The bond investment remains in the French market for the moment, Manteau says, because euro bond spreads do not have the required maturity yet.
However Manteau hopes that the mutuality code will pass over to a European standard level further down the line, which would allow further investment in Euroland bonds when the market matures.
“Euroland is still constrained, however, for a large part by budgetary problems, because although there is a single European monetary policy the numerous country political budgets still play an major role - but this should change.
“Furthermore, the euro bond spread market still currently lacks the maturity of its US counterpart, which we would require to invest”, he says.
“This will change when the market ripens for bonds and high quality issues and it becomes possible to do euro spreads with proportions extremely well calculated in risk terms.” But he stresses: “First and foremost the fund has to think about preserving capital, because of the background of mutuality. However, the 3% mutuality level was selected in 1994 at the launch of Capimed when interest rates on state borrowing were at 8.5%, which is certainly not the case today - so we would almost certainly look to diversify the bond investment if the conditions were right.”
The long term perspective of pension funding is also prompting Capimed to increase its portion of convertible bonds.

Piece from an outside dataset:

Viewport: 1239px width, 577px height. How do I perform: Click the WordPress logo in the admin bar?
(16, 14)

“Once again though we have to consider the constraints of the fund guarantee, so we buy convertible bonds which have a relatively low price against their reimbursement,” says Manteau. He adds: “For fiscal reasons, the reimbursement premium - the difference between the purchase price of the security and the level of pension reimbursement should not exceed 10%.

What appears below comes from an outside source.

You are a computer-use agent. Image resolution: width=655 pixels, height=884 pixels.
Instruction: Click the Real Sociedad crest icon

On the equities side the risk control factor is similarly high. “We invest principally in French large cap stocks, firstly because the mutuality regulation here hasn’t evolved and we are obliged to buy stocks quoted on a French stock exchange. If not, they are regarded as foreign stocks, and we can only invest up to 1.5% of assets in foreign stocks.
“Secondly, risk awareness is vital, because if we buy a share at a figure of say 99 and it is worth 70 at the end of the year we still have to undergo the same rigorous accounting provisions as we would for bonds.

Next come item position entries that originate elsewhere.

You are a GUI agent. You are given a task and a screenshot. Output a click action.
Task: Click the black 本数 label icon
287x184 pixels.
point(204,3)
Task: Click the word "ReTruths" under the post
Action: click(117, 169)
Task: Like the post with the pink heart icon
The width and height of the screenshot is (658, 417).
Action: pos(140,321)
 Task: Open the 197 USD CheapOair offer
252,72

“We hope this regulation may also change and that all stocks quoted on a Euroland stock exchange will become ‘domestic’ which would give us more latitude and allow us to diversify our equity investments.”
Manteau says it is also possible to have up to 30% in property under the regulations, but says for the moment Capimed has very little, although they do have convertible bonds in the property sector.
“We prefer liquid assets for the moment, but we could envisage a move to indirect property holdings in the future.
“For the time being though we have enough work researching and checking performance for our bonds and equities, and ensuring that we have paid sufficient attention to our accounting and guarantee limits.”
Manteau believes though that Capimed certainly reflects the thrust of the way the French pensions argument is going
“I think that taking into account the demographic issues facing France today and the fact that the country’s PAYG system will not be able to continue offering the same benefit levels, people will want
to make their retirement as comfortable as possible.” Undoubtedly, there will be some kind of complementary, personalised capitalisation system brought in alongside today’s system to enable them do so.”